El camello, el león y el niño
El discurso inicial de Zaratustra, según Nietzsche, presenta las tres transformaciones del espíritu. Primero aparece el camello: un animal fuerte, sufrido, reverente, a quien le apetece cargar cosas pesadas. Cuando se interna en el desierto, acontece la segunda mutación. El dromedario deviene león, ansioso por conquistar su libertad y reinar. Para conseguirlo, precisa derrotar al gran dragón, que es su último amo. “¡Debes! Le grita el gran dragón. ¡Quiero! Responde el espíritu del león”.
La fábula recobra su vigencia cada vez que un proyecto colectivista fracasa, se degrada y termina oprimiendo a sus propios beneficiarios. El combustible de ese fuego felino es el odio, una forma específica de manifestar el malestar. Quien logra politizar la rabia, direccionar el rencor contra el statu quo y lo políticamente correcto se torna imbatible.
Quizás haya una única forma de salir del lugar de la víctima al que nos condena hoy la ultraderecha: convertirse en combatiente. Y solo participa de la batalla quien asume al enemigo. Esta fórmula muy básica es el abecé de la hegemonía libertaria. Y de cualquier populismo que se precie. Para no hablar de la vieja hipótesis emancipatoria.

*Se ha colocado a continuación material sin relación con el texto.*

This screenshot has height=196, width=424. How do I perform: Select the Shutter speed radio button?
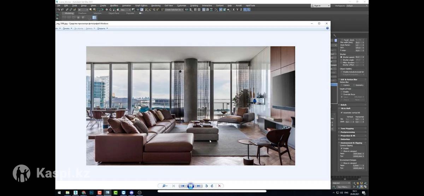341,57
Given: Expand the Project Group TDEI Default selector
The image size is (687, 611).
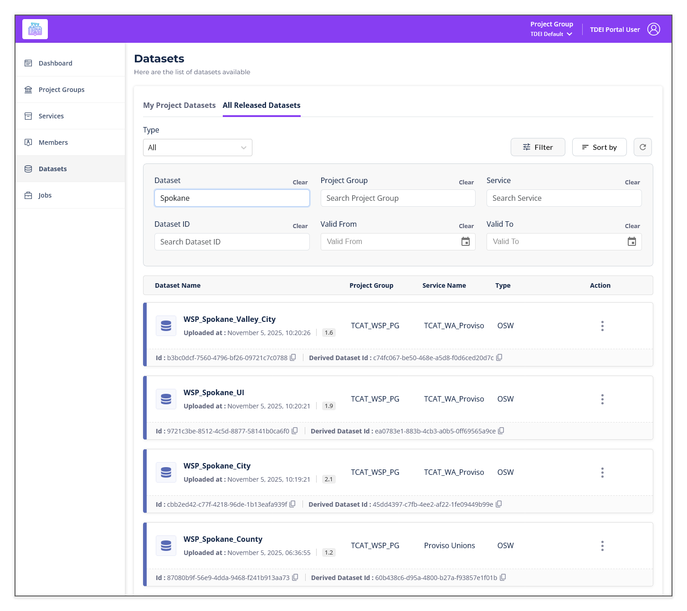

Ellos primero se sintieron agredidos en su condición de propietarios, machos alfa, genocidas, winners. Luego eligieron antagónicos: el Estado, las feministas, los derechos humanos, los planeros. Finalmente nos declararon la guerra. Y la van ganando.
Su principal ventaja consiste en nuestra incapacidad de aceptar el reto. No estamos aún a la altura del desafío. Seguimos jugando a la democracia y nos indignamos porque ellos hacen trampa. Nos domaron, porque somos mansos. La única chance es reconocer que tienen un punto y cantar retruco. Donde cabe un enemigo, caben dos.
Que nos vamos
Pero el león, dice Nietzsche, no es capaz de crear nuevos valores. Su fuerza surge de la “santa negativa” respecto del vetusto deber ser. Descubrir lo que hay de engaño y arbitrariedad incluso en lo más sagrado le otorga el poder de la demolición. Fin.
Para afirmar algo inédito, hace falta ser niño. Es la tercera mutación que menciona Zaratustra. “El niño es inocencia, olvido, un nuevo principio, un juego… un santo decir sí”. Hay otra manera, entonces, de enfrentar la arremetida violenta de la extrema derecha: sustraerse de la matrix. O al menos resetearla. Volver a empezar.
Cuesta, porque nos apegamos a los ídolos. ¿Qué sería de nosotros, cuando la angustia carcome, sin las viejas melodías de la infancia? Es difícil imaginar la ciudad futura en medio de la guerra. Recobrar la lucidez justo cuando la desesperación cunde. Pero en cierto modo siempre fue así: hay que tocar fondo, para conectar con lo esencial. Hay que irse bien lejos, para volver a mirar el horizonte. Y toda verdad surge de una formidable crisis.